Olá, Democracia, vulgo "o poder emana do povo" ou também conhecida como Rainha Soberana, Princesa Libertária e Imperatriz Suprema. É curioso ver um substantivo feminino usado hoje. Na verdade, é importante que a senhora seja o feminino (até porque percebemos ao longo da história a luta das mulheres acerca de direitos e igualdades e o quanto são fortes e resistentes). Aliás, "resistir" é uma palavra muito dita, mas pouco sentida.

Querida Democracia, estou um tanto preocupada com os acontecimentos, veja, sinto que a senhora está fragilizada e debilitada... Antes fosse por doença!

Mas a doença que vejo é o golpe fascista e totalitário, comandado por um vírus ditador. Acredito ser um atestado de morte, um óbito prematuro talvez. Mas há cura, há solução - a vacina da igualdade e liberdade.

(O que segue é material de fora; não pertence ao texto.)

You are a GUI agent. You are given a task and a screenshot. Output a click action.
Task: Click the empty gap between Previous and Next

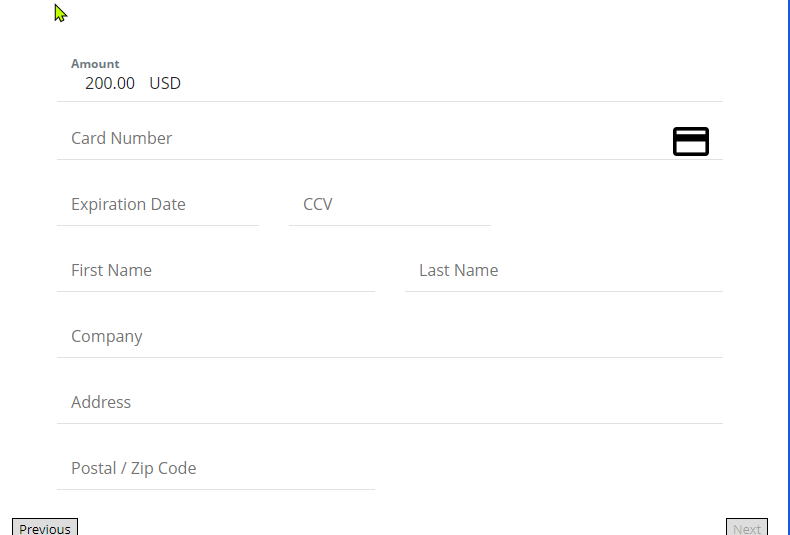pyautogui.click(x=402, y=528)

Compreendo que essa liberdade de manifestação seja vossa assinatura, mas existem questões perigosas que estão querendo te atingir diretamente e levar à óbito. A senhora ainda não percebeu? Alguns querem que desapareça e que junto, vá todo nosso arsenal de histórias, lutas e conquistas que se remontaram por todos estes anos. Então, minha cara, tenho um alerta: estamos precisando da sua voz e não do seu choro. "O gigante acordou" de fato e não é balela ou balbúrdia, é essencial no momento. Sei que não está entendendo muito bem essa doença que te entristece e fere sua alma, que ameaça e te enfraquece. Mas sabe Democracia, eu compartilho do mesmo sentimento e tenho lutado para não me contaminar também, tenho lutado contra discursos disfarçados em ódio, contra todo negacionismo da história e da ciência, contra todo ato racista e fascista. Sei que não entende muito essa situação de ameaças, mas só a senhora consegue liderar e deter esse colapso político e social que se aproxima. Apenas a senhora.

Não estamos no carnaval, mas a senhora pode sambar na opressão e será aplaudida. Não seja tímida, seja voraz como está sendo desde 1988.

É um ato heroico e libertário, acredite em mim, poucos conseguem levantar essa bandeira.

Aguardo vossa perfeita manifestação como esta nação merece e não precisa chorar mais, Dona Democracia. A senhora está sendo ouvida e estamos aguardando seu sinal para aplaudi-la e exaltá-la como merece. Essa doença vai passar! Seus apoiadores são maioria, acredite em mim, jamais a deixaremos sozinha nesta luta. A senhora é a única capaz neste momento. O palco é seu e a luta é nossa!